====== EXCERPTED DATA

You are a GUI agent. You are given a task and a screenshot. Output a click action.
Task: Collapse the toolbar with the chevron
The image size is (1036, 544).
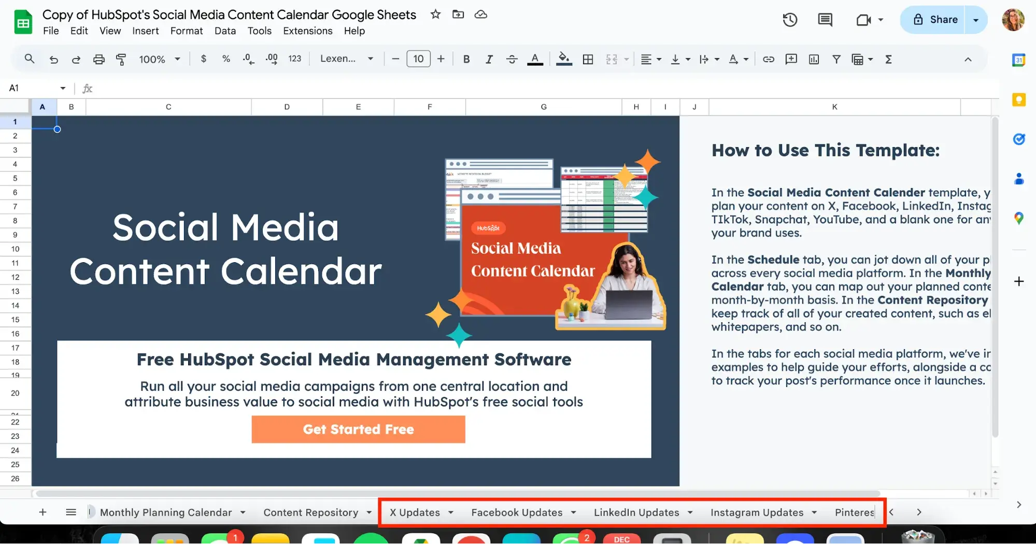pos(968,59)
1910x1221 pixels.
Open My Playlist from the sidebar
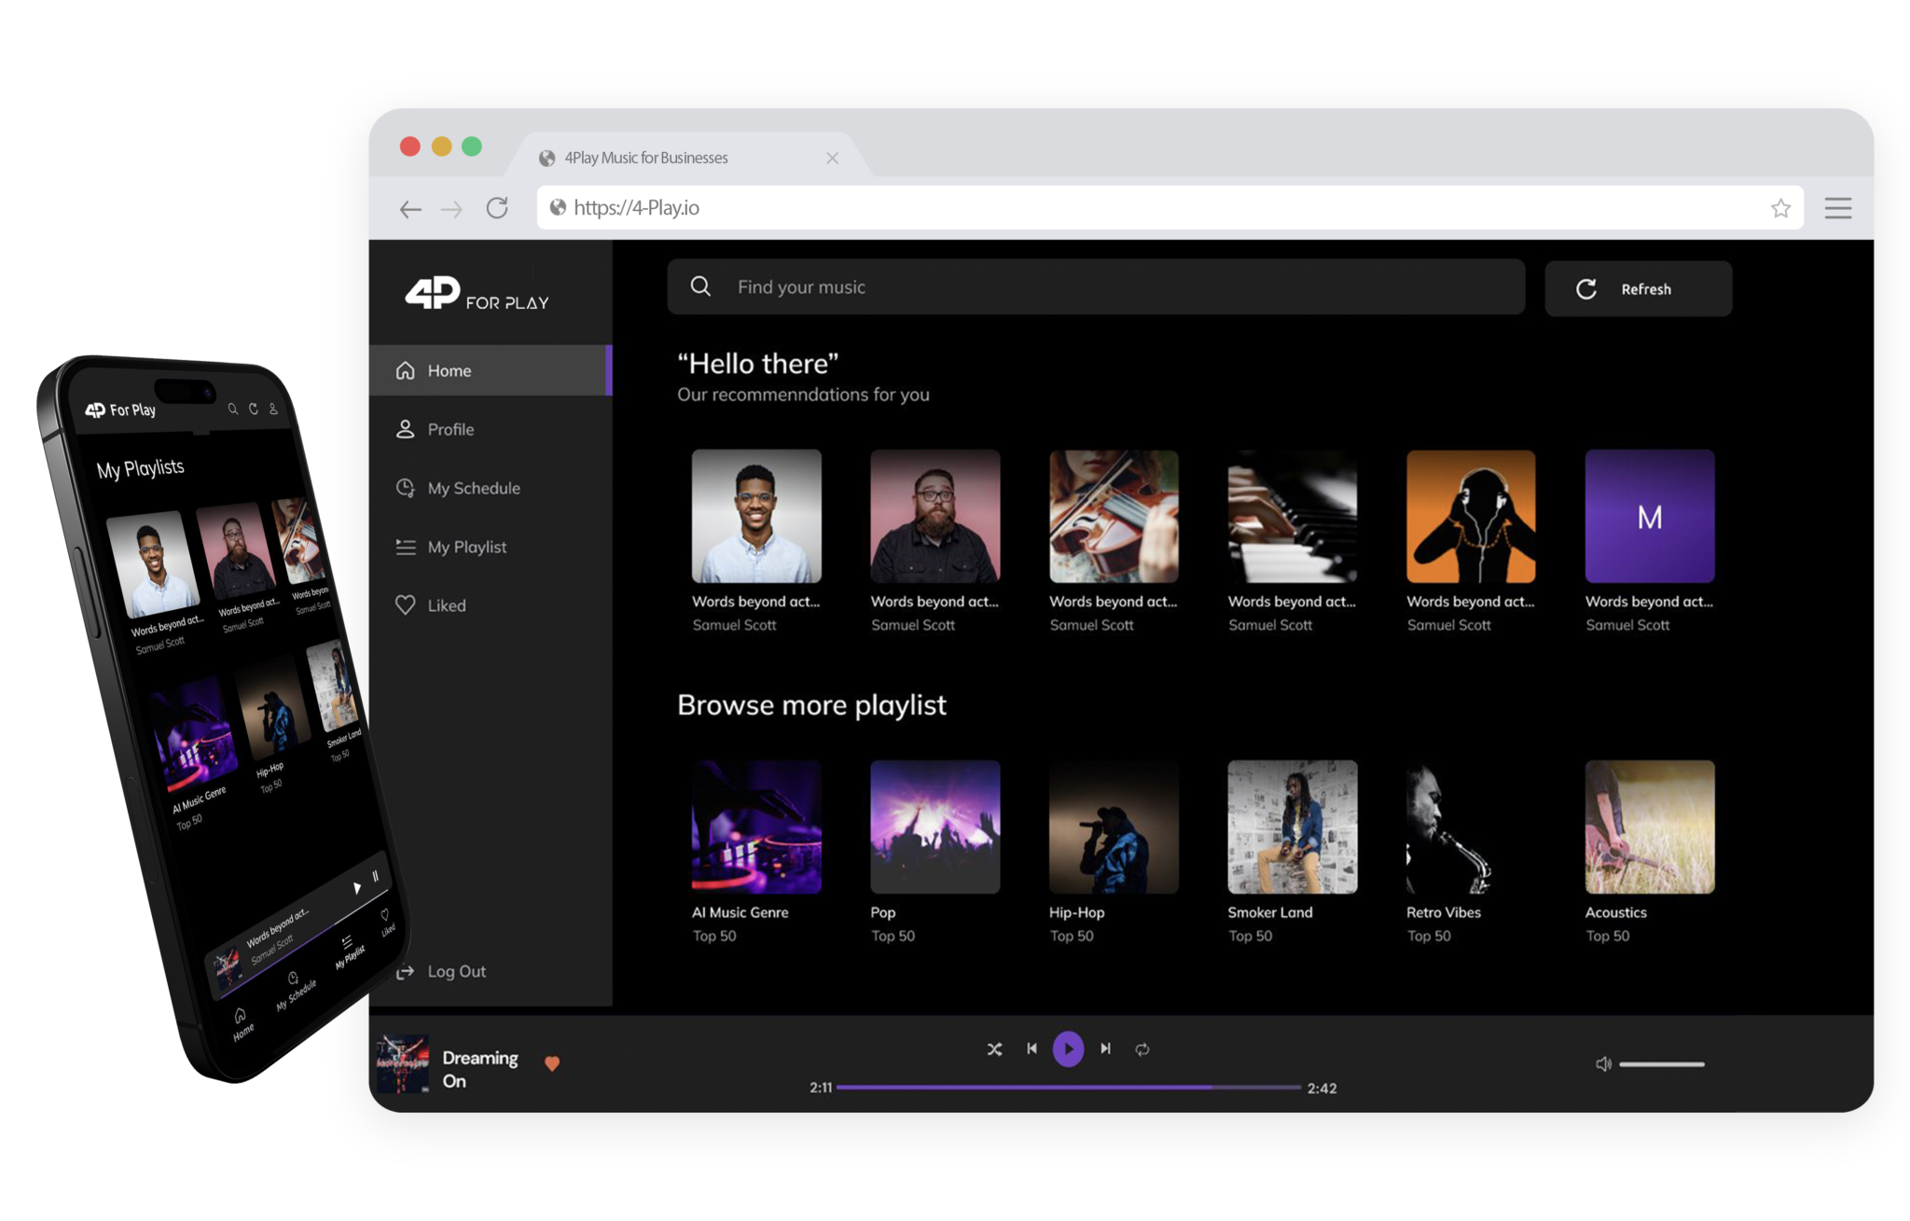(466, 547)
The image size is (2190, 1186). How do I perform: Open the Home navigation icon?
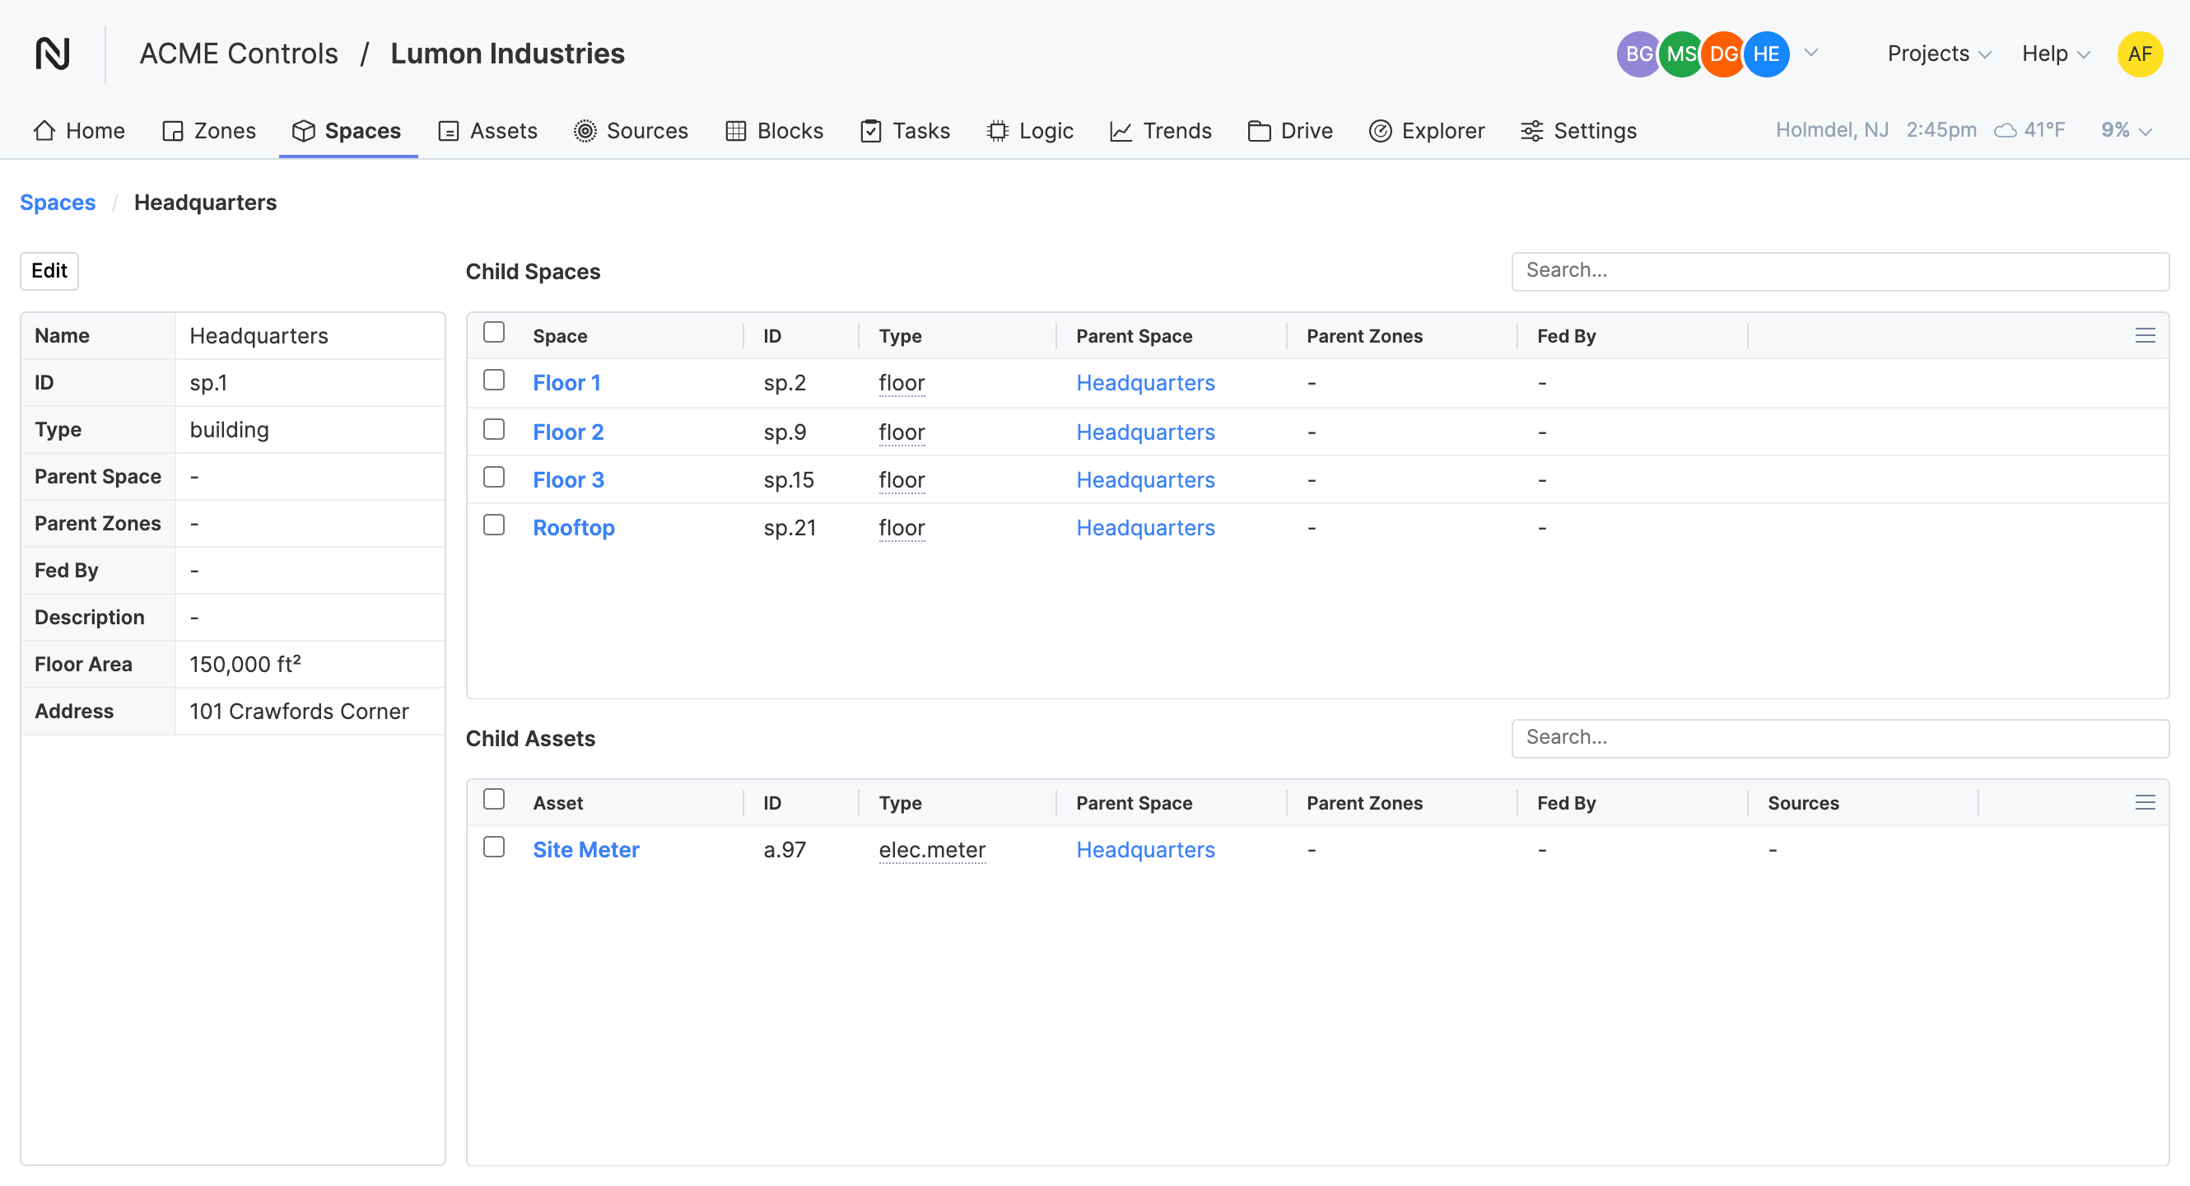[x=44, y=131]
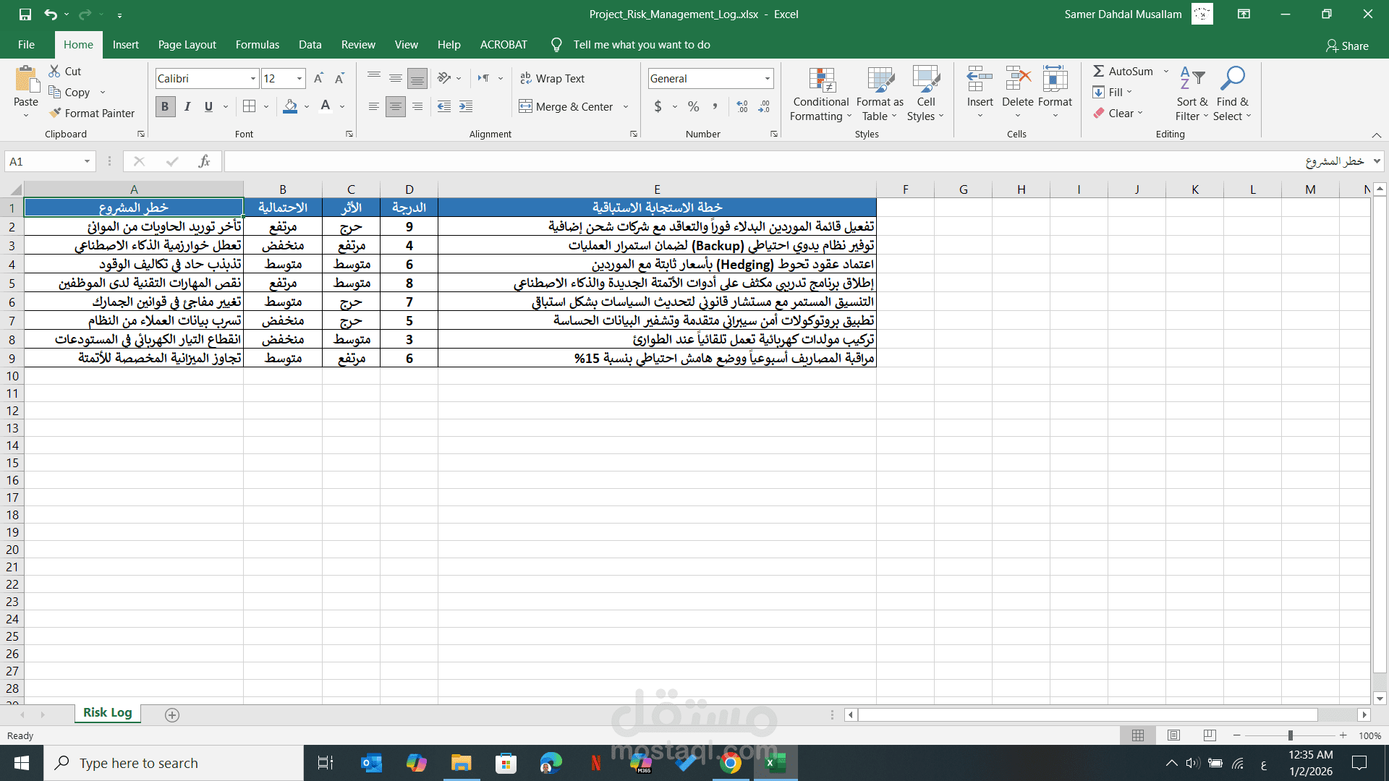Click the new sheet plus icon
This screenshot has height=781, width=1389.
172,715
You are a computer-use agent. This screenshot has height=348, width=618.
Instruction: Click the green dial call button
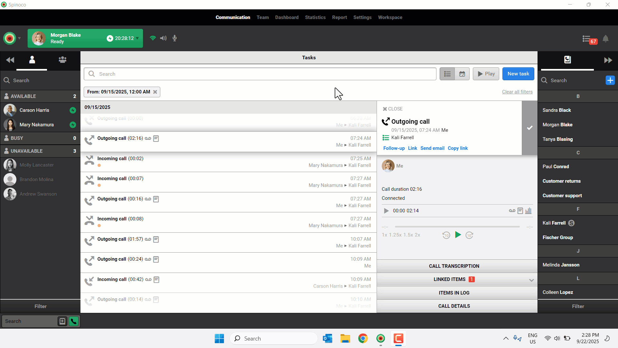coord(74,321)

============

EXERCISE GOAL: Transcribe all the lines above exactly, apart from the pictures.

SOLVED EXERCISE:
You are a GUI agent. You are given a task and a screenshot. Output a click action.
Task: Collapse the toolbar with the chevron
The image size is (1036, 544).
pos(968,59)
1910x1221 pixels.
Open My Playlist from the sidebar
(466, 547)
The image size is (2190, 1186). How do I perform: Open the Home navigation icon?
[x=44, y=131]
Click the new sheet plus icon
This screenshot has height=781, width=1389.
172,715
You are a computer-use agent. This screenshot has height=348, width=618.
Instruction: Click the green dial call button
coord(74,321)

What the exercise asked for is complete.